Family Court correctly held that the plain language of the parties' agreement requires the mother to keep the son on her health insurance so long as that insurance is available to her, while the father is responsible for deductibles and copayments; contrary to the father's contention,the agreement does not permit him to put the son on his health insurance as an alternative. Finally, the father's claim for credit based upon overpayments of health insurance was properly denied. Pursuant to prior support orders, the father pays the share of the mother's health insurance premiums attributable to the difference between individual coverage and a family plan. The father sought a reduction based upon the mother's addition of her new husband to the family plan in 2009. In light of the strong public policy against recoupment of child support overpayments and the absence of any provision for such recoupment in the Child Support Standards Act, we find no error in the denial of reimbursement to the father for any portion of his previous payments ( see Johnson v. Chapin, 12 N.Y.3d 461, 466, 881 N.Y.S.2d 373, 909 N.E.2d 66 [2009];Baraby v. Baraby, 250 A.D.2d 201, 205, 681 N.Y.S.2d 826 [1998] ), despite the Support Magistrate's determination reducing his future obligation.
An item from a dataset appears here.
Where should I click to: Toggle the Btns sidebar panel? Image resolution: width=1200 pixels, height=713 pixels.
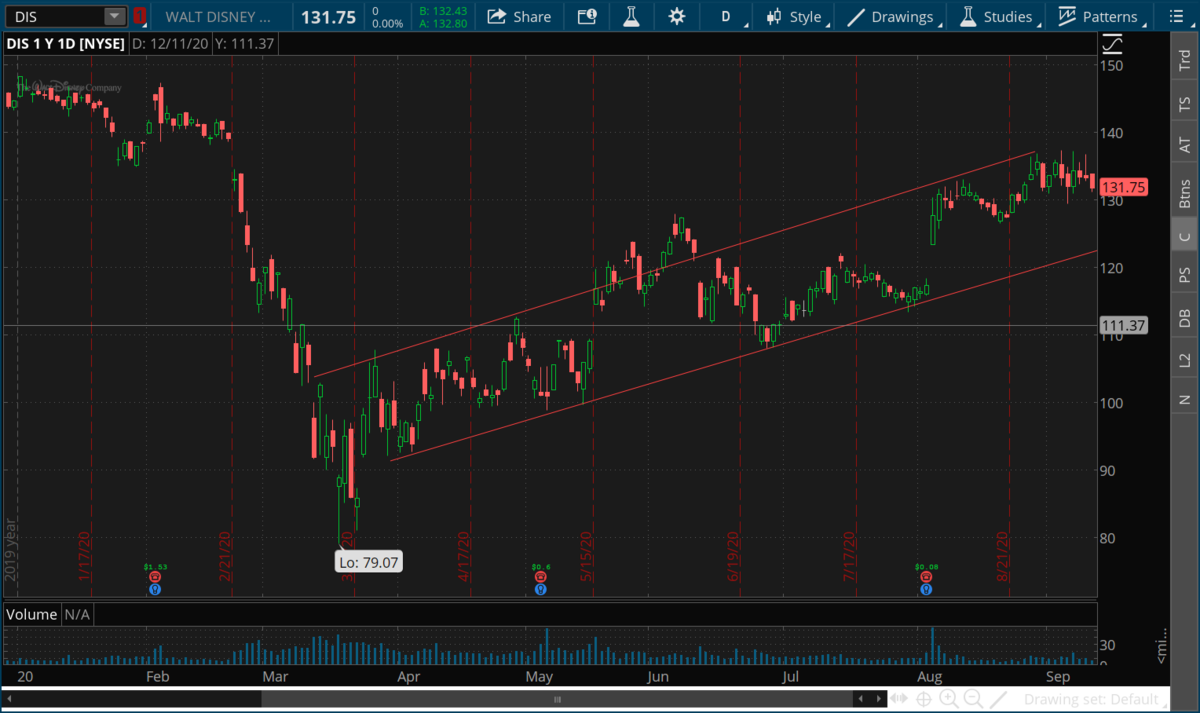[1185, 192]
Notably, the addition of the husband did not alter the cost of the family plan.
ORDERED that the order is modified, on the law, without costs, by reversing so much thereof as (1) denied respondent's objection to the inclusion of costs other than tuition, room and board at a State University of New York institution in determining his maximum obligation for college costs, and (2) sustained respondent's objection to the calculation of this obligation by applying student loans obtained by the son to reduce respondent's obligation; respondent's obligation for college expenses modified to $2,335; and, as so modified, affirmed.
PETERS, P.J., STEIN and McCARTHY, JJ., concur.